• [WORKING DATA]

################

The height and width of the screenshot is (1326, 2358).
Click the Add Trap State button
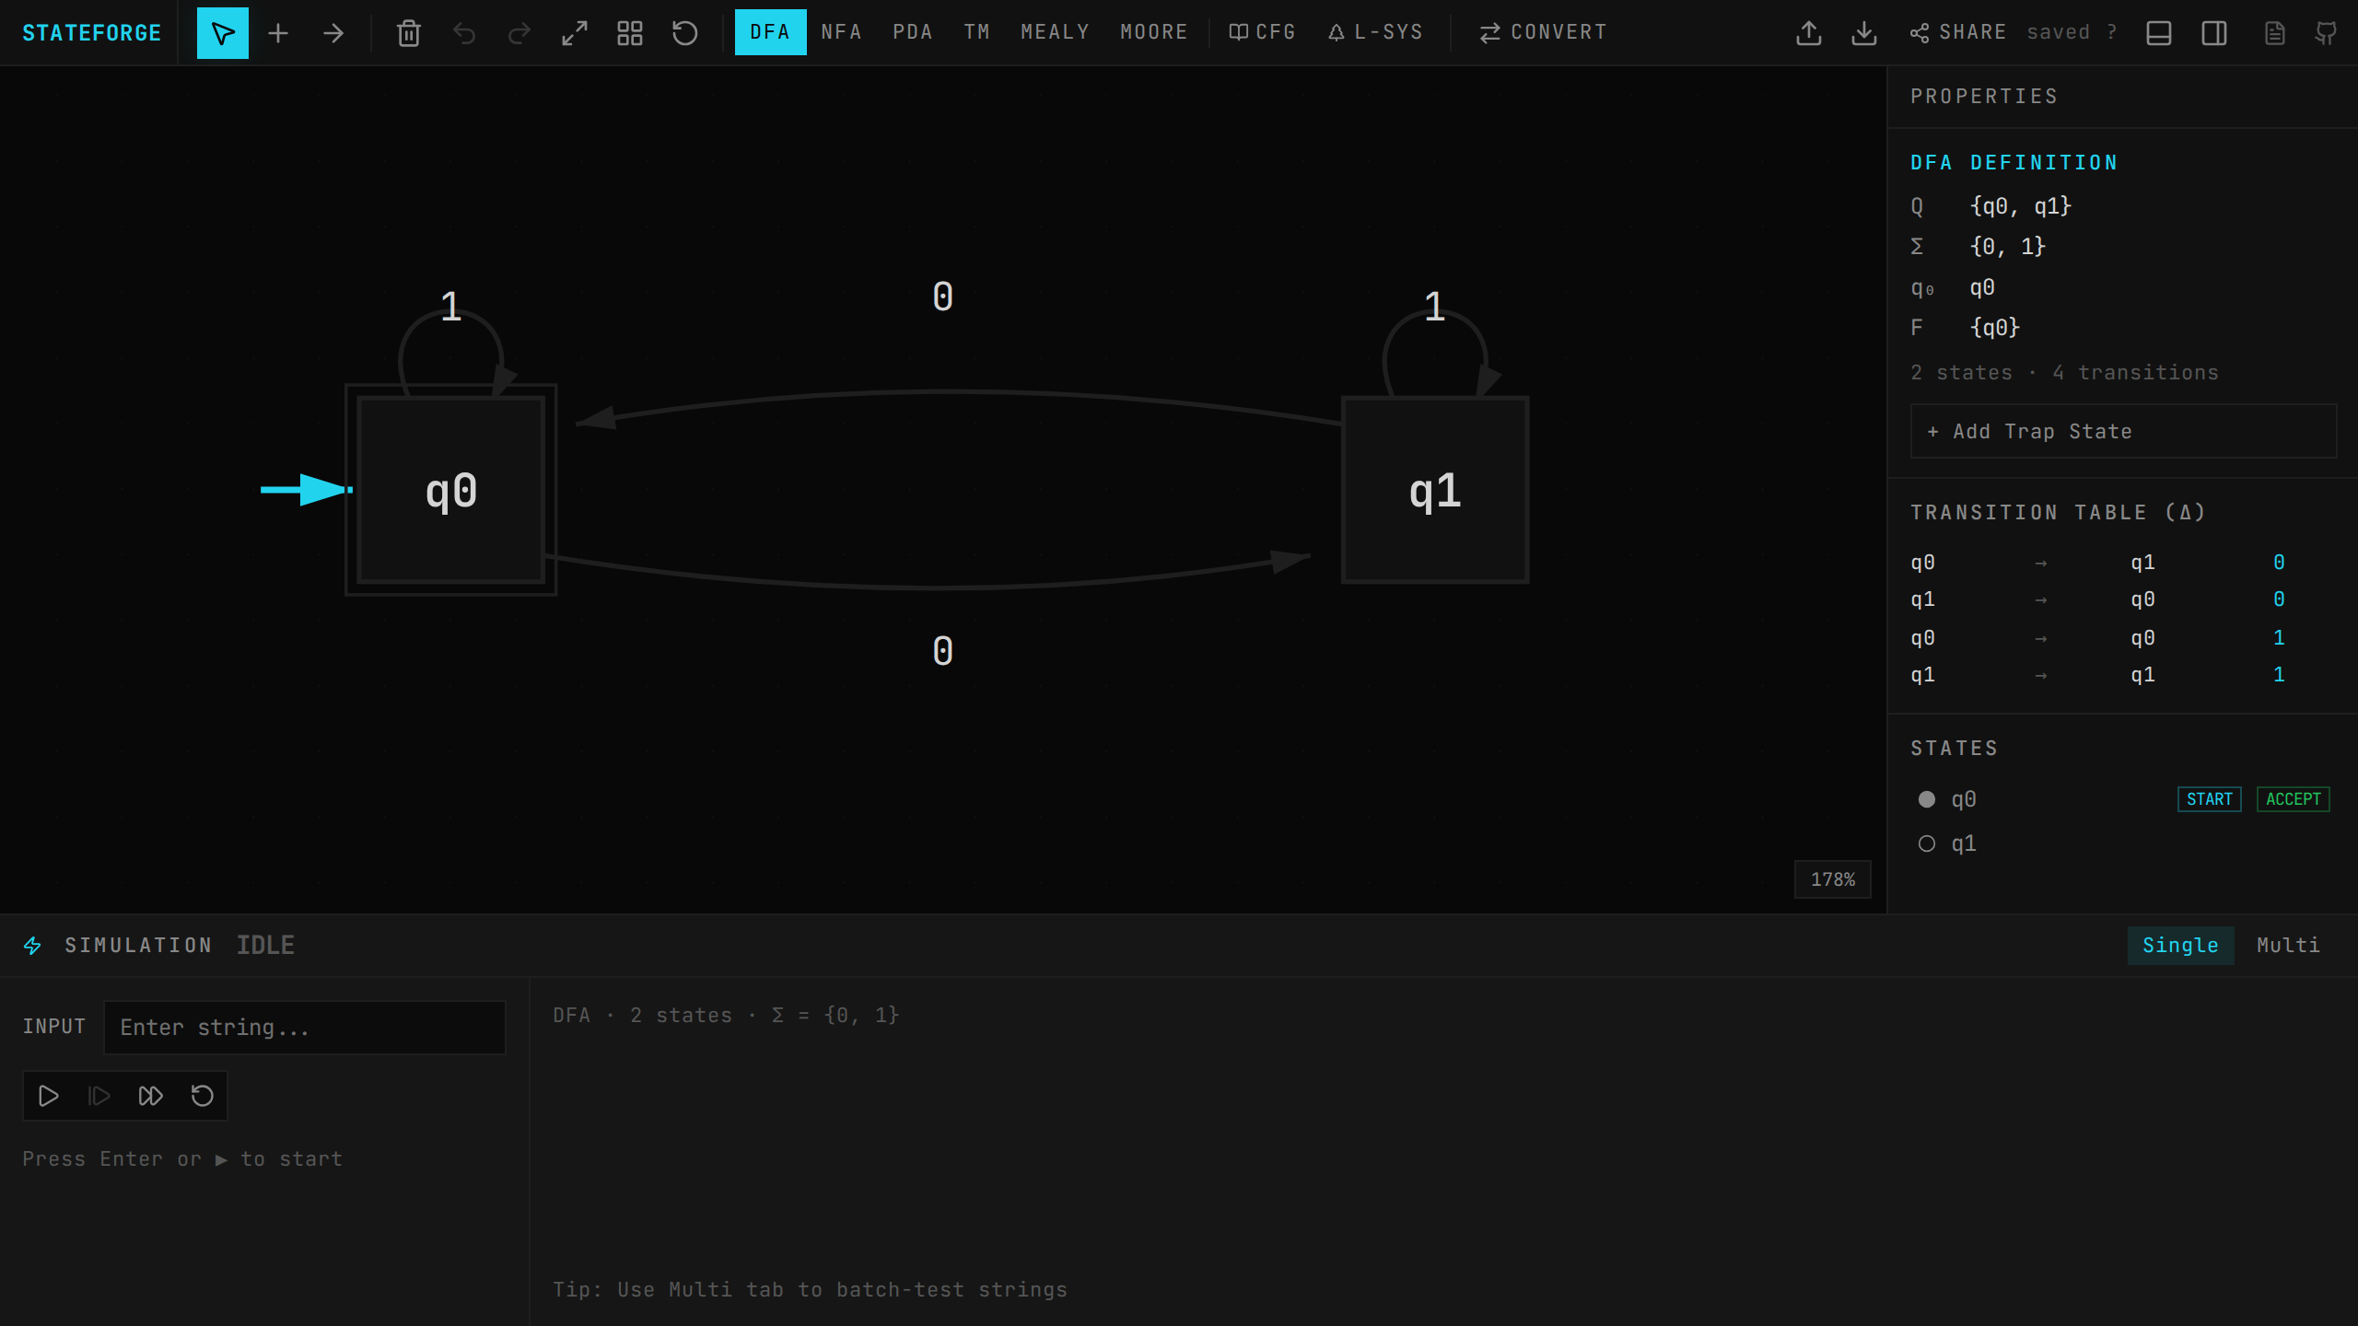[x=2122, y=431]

################

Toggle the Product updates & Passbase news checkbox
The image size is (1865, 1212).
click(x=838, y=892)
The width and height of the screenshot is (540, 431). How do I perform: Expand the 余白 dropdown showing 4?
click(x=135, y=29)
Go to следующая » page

################

• [EXERCISE INSTRUCTIONS] Put the rows starting at the line that contains "The width and" and ending at the line that contains "Go to следующая" into a numbered list, leaving out any blank lines.

• [WRITTEN ANSWER]
1. The width and height of the screenshot is (540, 431). How do I perform: Expand the 余白 dropdown showing 4?
2. click(x=135, y=29)
3. Go to следующая » page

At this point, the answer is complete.